Being confronted with what he said, although I honestly did not even stab it in his eye or sneer at him, I apparantly had mortally insulted him? He began inquiring as to why I thought he'd said that, and how he would never have said anything like that. The more he proclaimed, the more agitated and wounded he became. After about 30 seconds of rambling, he stated that if I indeed thought he had said that, then I had issues trusting people, since he would never say something like that. Odd thing is, the guy standing next to me (both of us sober, while the Dell guy was heavily inebriated) had also heard him saying it. I tried to tell him that it was indeed what I had heard, but I had thought he had meant it as a joke, which for some reason infuriated the guy even further. At this point I considered simply turning around and walking away, but stubbornness, and to some extent, annoyance that a sober person apparantly hears *worse* than a drunk-off-his-ass person does, made me force the issue and tell him that I did indeed hear him saying so, and that I had taken it as a joke.
This was the point where he began to look decidedly bitter and resentful, while mumbling through a sentence that I assume implied that I was a horrible person to even imply that he would judge people based on their looks...Where the hell he got that notion from, is beyond my reasoning. After a bit less than ten minutes of listening to him (while waiting for a beer), my patience was about worn out, and I intently turned away, ignored him and walked off to a nearby table.
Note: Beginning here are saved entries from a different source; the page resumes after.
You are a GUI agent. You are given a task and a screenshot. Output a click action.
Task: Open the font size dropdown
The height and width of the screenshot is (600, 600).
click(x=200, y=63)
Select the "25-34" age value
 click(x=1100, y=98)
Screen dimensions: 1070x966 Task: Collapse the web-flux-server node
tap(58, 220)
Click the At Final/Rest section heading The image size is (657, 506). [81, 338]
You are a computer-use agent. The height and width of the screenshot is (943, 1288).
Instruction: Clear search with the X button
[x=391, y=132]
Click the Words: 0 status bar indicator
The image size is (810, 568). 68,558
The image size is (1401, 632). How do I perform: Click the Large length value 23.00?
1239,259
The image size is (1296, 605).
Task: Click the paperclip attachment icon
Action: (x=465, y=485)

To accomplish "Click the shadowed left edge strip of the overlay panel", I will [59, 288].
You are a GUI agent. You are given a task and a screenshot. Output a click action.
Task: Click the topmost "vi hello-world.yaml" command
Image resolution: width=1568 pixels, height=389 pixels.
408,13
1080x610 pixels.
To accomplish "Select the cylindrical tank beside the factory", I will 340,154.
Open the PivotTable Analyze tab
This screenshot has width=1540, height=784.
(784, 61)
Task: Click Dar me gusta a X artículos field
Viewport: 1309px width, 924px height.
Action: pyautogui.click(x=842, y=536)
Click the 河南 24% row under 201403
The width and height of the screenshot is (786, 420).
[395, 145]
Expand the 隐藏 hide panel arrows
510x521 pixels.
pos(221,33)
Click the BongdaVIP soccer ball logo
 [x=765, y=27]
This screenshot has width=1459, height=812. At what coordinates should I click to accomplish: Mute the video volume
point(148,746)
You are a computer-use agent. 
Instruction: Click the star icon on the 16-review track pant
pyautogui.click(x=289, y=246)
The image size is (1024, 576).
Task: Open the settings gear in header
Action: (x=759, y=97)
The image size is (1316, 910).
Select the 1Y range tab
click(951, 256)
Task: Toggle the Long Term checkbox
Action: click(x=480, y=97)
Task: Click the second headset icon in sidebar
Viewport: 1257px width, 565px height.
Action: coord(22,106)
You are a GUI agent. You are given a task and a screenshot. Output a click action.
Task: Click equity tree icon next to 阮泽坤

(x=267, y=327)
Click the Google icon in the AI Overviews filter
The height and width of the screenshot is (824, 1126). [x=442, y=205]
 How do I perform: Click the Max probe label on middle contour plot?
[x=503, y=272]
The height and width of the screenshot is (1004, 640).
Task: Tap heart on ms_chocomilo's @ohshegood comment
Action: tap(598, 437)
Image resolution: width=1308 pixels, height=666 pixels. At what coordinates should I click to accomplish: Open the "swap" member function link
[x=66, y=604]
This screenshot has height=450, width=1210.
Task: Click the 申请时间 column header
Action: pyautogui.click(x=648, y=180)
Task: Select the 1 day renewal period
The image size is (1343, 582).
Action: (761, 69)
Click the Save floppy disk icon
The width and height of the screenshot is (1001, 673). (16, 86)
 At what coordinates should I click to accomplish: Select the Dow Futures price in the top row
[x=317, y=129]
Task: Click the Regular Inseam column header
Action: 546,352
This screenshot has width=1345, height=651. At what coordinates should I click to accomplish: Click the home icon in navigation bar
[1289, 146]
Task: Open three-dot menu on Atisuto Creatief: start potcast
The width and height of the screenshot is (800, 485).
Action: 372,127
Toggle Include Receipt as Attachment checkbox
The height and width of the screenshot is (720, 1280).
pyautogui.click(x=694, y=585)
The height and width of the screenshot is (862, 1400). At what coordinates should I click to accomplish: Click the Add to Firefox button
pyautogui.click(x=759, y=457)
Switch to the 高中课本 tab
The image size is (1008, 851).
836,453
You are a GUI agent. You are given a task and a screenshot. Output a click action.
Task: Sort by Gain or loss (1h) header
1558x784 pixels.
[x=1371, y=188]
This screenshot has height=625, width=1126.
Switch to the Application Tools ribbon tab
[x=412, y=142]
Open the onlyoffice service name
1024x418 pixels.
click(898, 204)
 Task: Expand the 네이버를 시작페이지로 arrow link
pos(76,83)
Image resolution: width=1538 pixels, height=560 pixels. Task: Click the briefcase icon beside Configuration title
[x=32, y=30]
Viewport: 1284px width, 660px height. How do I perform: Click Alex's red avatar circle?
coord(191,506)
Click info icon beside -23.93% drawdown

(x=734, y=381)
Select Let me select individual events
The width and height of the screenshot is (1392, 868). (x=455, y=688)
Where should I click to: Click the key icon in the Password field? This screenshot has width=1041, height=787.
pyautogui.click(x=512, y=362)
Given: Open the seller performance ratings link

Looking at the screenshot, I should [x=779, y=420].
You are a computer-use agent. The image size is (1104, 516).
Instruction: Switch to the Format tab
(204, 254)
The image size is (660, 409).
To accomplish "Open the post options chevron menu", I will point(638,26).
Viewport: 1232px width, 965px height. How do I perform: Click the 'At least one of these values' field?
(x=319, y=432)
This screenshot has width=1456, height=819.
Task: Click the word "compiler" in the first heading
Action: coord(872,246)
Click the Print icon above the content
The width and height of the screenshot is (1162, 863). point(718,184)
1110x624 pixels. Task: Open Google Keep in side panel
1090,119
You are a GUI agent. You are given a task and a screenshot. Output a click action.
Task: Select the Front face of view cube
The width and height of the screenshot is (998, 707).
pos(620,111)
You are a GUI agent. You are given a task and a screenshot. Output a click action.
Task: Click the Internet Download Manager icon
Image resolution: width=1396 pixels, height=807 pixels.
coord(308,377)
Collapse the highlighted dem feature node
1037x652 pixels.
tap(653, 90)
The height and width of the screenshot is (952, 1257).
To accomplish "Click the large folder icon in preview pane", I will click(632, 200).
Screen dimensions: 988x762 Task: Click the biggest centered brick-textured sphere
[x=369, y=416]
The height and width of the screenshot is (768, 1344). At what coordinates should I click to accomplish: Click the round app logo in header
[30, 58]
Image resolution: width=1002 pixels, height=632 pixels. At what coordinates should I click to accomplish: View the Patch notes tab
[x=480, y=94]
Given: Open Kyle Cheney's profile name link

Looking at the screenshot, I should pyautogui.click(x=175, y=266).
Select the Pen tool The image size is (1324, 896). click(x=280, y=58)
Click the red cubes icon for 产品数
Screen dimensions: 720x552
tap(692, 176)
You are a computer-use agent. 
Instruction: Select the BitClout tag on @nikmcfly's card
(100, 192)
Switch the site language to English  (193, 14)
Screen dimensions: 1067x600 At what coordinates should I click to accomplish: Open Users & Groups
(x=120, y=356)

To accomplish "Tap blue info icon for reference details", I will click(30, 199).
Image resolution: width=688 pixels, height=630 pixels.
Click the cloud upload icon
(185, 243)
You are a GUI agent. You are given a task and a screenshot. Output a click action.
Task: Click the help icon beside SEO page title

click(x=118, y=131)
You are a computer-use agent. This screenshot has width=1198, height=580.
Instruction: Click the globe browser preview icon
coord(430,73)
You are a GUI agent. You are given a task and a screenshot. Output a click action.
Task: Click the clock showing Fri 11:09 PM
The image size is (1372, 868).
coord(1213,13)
I'm unsure as to whether I'm looking forward to seeing him at work on monday, or whether I hope he'll hide away from the abject nonsense he spouted.

Final straw: Sitting down at a table with my colleague, and setting up a dice game with some guy from the same building we work in. Nice guy with a white tie, no problems, but his colleague (whom I've blissfully never met) obviously had something to get off his mind. Staggering into the table, he started muttering about how he was going to get beaten up when he left the bar, and how we should follow him outside to help him. This guy looked like someone who got rejected for the casting of the "I must be Emo" video, and his rather whiny attitude made me want to toss my beer in his face and tell him to grow a pair and stop fucking whining.
Eventually, the tie-guy apparantly rejected this drunken excuse for an emo sufficiently, so emo-boy attempts to stand up, yells "you fucking owe me one, now I'm gonna get beat up outside!" and kicks a chair in towards the table.
Incidentally clipping my knee with it.

Not that it hurt significantly, but I was tempted to stand up and inform him that he wouldn't have to walk outside to get the snot kicked out of him.

God damn sufferjunkie.

Obviously, I have people skills. Especially how kindly I portray people when they annoy me even in the slightest.

And now? Off to bed, because in less than 7 hours, I'm going to be rising to greet the new day, and another glorious workshift. How fortunate I am.